Entre 2014 e 2016, Menalton Braff produziu uma série de artigos sobre Literatura a pedido do jornal Celulose Online. Este ano, decidimos voltar a postar esses textos e hoje trazemos para vocês o de número 7. Caso tenha interesse em ler antes os artigos anteriores, clique nos links a seguir:
Literatura: o que é isso? (1) / Literatura: o que é isso? (2)/
Literatura: o que é isso? (3)/ Literatura: o que é isso? (4)
Literatura: o que é isso? (5/ Literatura: o que é isso? (6)
Literatura: o que é isso? (7)
Num romance, em que a extensão tanto do discurso quanto da efabulação, isto é, os fatos que encadeados darão um sentido lógico ao que se conta, deve haver alternância e equilíbrio entre dois modos, que na teoria da literatura são chamados de telling e showing (termos introduzidos na teoria pelo new criticism anglo-americano), que nada mais são do que contar e mostrar. Dificilmente um romance pode ser construído em um dos modos de maneira exclusiva. A cena (showing) como único modo, torna a narrativa cansativa e sem muita atração, pois é difícil que o narrador introduza nela digressões, reflexões, avaliações do que ocorre, elementos fundamentais em um bom texto narrativo.
Esses dois modos tem como resultado no texto o que se pode
chamar de panorama (contar) e cena (mostrar).
Para exemplificar (uma cena):
O major ficou na janela que dava para o quintal. O tecido do
céu se tinha adelgaçado: o azul estava sedoso e fino; e tudo tranquilo, sereno
e calmo.
A Estefânia, a doutora, a de olhos maliciosos e quentes,
passou, tendo ao lado Lalá, que levava, de quando em quando, o lenço aos olhos
já secos, a quem aquela dizia:
− Eu, se fosse você, não comprava lá… É caro! Vai ao Bonheur
des Dames… Dizem que tem coisas boas e é pechincheiro.
O major voltou de novo a contemplar o céu que cobria o
quintal.
(Lima Barreto, Triste fim de Policarpo Quaresma)
(um panorama – resumo narrativo)
Os dois se despediram do presidente e desceram vagarosamente
as escadas do Itamarati. Até à rua nada disseram um ao outro. Quaresma vinha um
pouco frio. O dia estava claro e quente; o movimento da cidade parecia não ter
sofrido algteração apreciável. Havia a mesma agitação de bondes, carros e
carroças; mas nas fisionomias um terror, um espanto, alguma coisa de tremendo
ameaçava todos e parecia estar suspensa no ar.
(Do mesmo romance)
Observe-se, neste segundo fragmento, que o narrador apenas
diz que se despediram, mas o que disseram, quais seus gestos, nada disso nos é
revelado, o que aconteceria em uma cena. A cena inclui detalhes e geralmente
usa o discurso direto, que na literatura tradicional é sempre marcado por
travessão.
No conto, dada sua exiguidade de fatos, personagens e
extensão do texto, deve, segundo os clássicos do gênero, predominar a cena.

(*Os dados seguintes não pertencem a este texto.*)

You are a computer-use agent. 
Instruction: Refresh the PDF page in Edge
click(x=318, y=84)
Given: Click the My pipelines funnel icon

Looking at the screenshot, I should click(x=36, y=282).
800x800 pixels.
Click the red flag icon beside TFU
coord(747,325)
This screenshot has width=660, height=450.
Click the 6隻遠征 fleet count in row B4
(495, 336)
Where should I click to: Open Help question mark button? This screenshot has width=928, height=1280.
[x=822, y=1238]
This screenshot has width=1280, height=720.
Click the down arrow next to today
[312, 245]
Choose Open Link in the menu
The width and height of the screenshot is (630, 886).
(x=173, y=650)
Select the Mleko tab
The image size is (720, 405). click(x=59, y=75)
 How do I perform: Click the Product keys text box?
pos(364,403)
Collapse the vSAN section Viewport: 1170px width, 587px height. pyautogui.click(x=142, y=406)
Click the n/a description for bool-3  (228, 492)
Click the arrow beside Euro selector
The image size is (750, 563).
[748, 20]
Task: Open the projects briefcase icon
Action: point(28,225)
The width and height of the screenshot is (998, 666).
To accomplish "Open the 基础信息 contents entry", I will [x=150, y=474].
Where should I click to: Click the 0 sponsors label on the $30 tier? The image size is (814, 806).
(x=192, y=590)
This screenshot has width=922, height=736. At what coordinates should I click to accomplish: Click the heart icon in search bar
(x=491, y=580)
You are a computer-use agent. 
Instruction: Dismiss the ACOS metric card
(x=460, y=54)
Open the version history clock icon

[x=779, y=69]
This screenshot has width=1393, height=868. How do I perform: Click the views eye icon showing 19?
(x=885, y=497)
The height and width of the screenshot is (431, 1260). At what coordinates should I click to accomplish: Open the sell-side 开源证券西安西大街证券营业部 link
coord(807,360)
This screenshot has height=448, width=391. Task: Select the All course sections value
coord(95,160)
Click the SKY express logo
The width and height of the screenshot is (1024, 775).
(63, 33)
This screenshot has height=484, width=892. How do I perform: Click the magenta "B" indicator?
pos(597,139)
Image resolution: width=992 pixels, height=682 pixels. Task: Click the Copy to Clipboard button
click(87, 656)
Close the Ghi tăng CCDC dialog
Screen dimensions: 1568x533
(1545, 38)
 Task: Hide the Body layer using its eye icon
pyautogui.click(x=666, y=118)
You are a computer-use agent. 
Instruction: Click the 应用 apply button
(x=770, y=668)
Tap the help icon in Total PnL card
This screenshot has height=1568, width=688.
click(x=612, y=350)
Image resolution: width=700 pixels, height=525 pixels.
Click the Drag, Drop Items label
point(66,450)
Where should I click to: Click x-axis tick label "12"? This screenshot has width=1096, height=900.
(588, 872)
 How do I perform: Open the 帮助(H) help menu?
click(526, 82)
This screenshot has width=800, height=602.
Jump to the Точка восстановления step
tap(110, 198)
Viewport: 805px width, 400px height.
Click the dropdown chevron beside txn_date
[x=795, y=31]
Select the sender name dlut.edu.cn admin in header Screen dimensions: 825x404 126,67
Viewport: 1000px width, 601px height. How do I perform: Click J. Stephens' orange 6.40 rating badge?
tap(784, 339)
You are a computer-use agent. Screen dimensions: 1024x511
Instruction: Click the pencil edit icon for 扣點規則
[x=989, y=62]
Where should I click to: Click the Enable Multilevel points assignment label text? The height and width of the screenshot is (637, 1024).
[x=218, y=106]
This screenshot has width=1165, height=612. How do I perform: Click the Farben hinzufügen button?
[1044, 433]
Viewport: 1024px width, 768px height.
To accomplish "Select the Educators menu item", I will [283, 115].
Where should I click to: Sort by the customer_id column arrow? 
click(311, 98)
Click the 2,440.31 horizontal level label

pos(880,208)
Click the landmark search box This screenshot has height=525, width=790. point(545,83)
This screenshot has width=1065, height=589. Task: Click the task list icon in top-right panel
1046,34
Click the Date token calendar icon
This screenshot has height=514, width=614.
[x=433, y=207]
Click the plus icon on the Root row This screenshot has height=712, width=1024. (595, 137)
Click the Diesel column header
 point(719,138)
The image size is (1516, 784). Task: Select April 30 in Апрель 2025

Isso não quer dizer que o panorama não exista, mas contar um conto, em geral,
tira-lhe a tensão dramática, uma de suas características.
Exemplo de cena:
Abre a bolsa e espreita o espelhinho quebrado, que reflete a
boca reluzente de carmim primeiro, depois o nariz chumbeava, depois os fiapos
de sobrancelha, por último as bolas de metal branco na ponta das orelhas
descobertas.
− Olha o automóvel do outro dia.
− O caixa-d’óculos?
− Com uma bruta luva vermelha.
O caixa-d’óculos para o Buick de propósito na esquina da
praça.
(Carmela. Novelas paulistanas. António de Alcântara
Machado).
Observe-se, finalmente, a pobreza de detalhes no panorama,
diferentemente da cena.
A literatura contemporânea vai anulando os limites propostos
pelos clássicos, mas isso nem sempre dá bons resultados.